Jennifer describes herself as a “teacher of traditional appliqué and reproduction quilts”. She completed the Advanced Commercial Needlework Diploma with a distinction in 1992 at Dover Heights TAFE. This was followed by a Certificate 4 of Fine Arts at the then Sydney School of Colour and Design. Further study, via embroidery and quilting classes, have been inspirational to Jennifer, as has her extensive library of books she has gathered over the years. “I have sewn all my life, learning from my mother, and I don't think I can remember any time I have not had a needle and thread or knitting needles and wool in my hands,” she says.

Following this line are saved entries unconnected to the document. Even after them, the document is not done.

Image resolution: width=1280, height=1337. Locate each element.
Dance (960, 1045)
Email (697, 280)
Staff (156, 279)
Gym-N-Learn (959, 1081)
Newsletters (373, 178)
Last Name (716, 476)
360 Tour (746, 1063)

Jennifer is greatly inspired by her love of nature and reuses fabrics in her work, giving it that special something. After her move from the Southern Highlands to NSW’s south coast, she expects her work will change from the country and bush, with all the grasses and colours, to the water’s edge, sea life, textures in the sand created by the waves, and rock pools. “I think my colour palette will reflect nature, the subtle changes in the sand, yet the depth of colour in the sea. I plan to use found objects and recycled textiles. I found some baby wraps and clothing while cleaning out mum’s glory box so I will see where they take me. The fabrics just need to be stitched and repaired as they are so old and frail with a story to tell.”
Jennifer's stash of fabrics is sorted into reproductions, brights, commercial prints and hand-dyed, including her own rust and eco-dyed fabrics. There are about six boxes of machine threads sorted into colourways to make it easier to find, although she stores some of her favourite basics in a dish next to her machine. “My hand-embroidery threads — the Stranded — are in boxes in no order but I have boxes of colour ranges of linens, wools, silks, cottons etc — more than I will ever be able to use. Then there are bags and bags of tapestry wools — I keep saying I'm going to get rid of them but the minute I do I will find a use for them!”
Nowadays Jennifer is enjoying using old fabrics and clothes as they have their own story to tell and they are softer to stitch. She is also a keen student of Japanese Boro and this has been an important influence in her life. “I just love the way the Japanese didn't waste fabric, repaired and hand-stitched out of necessity. My love of hand-stitching allows me to add lots of smaller pieces of fabric that would normally be thrown away. The fabric just seems to tell me where to stitch, and I get into a meditative state when stitching with no rules. Boro style has given me so many ideas and unlimited inspiration, and I love watching students understanding and loving the process.”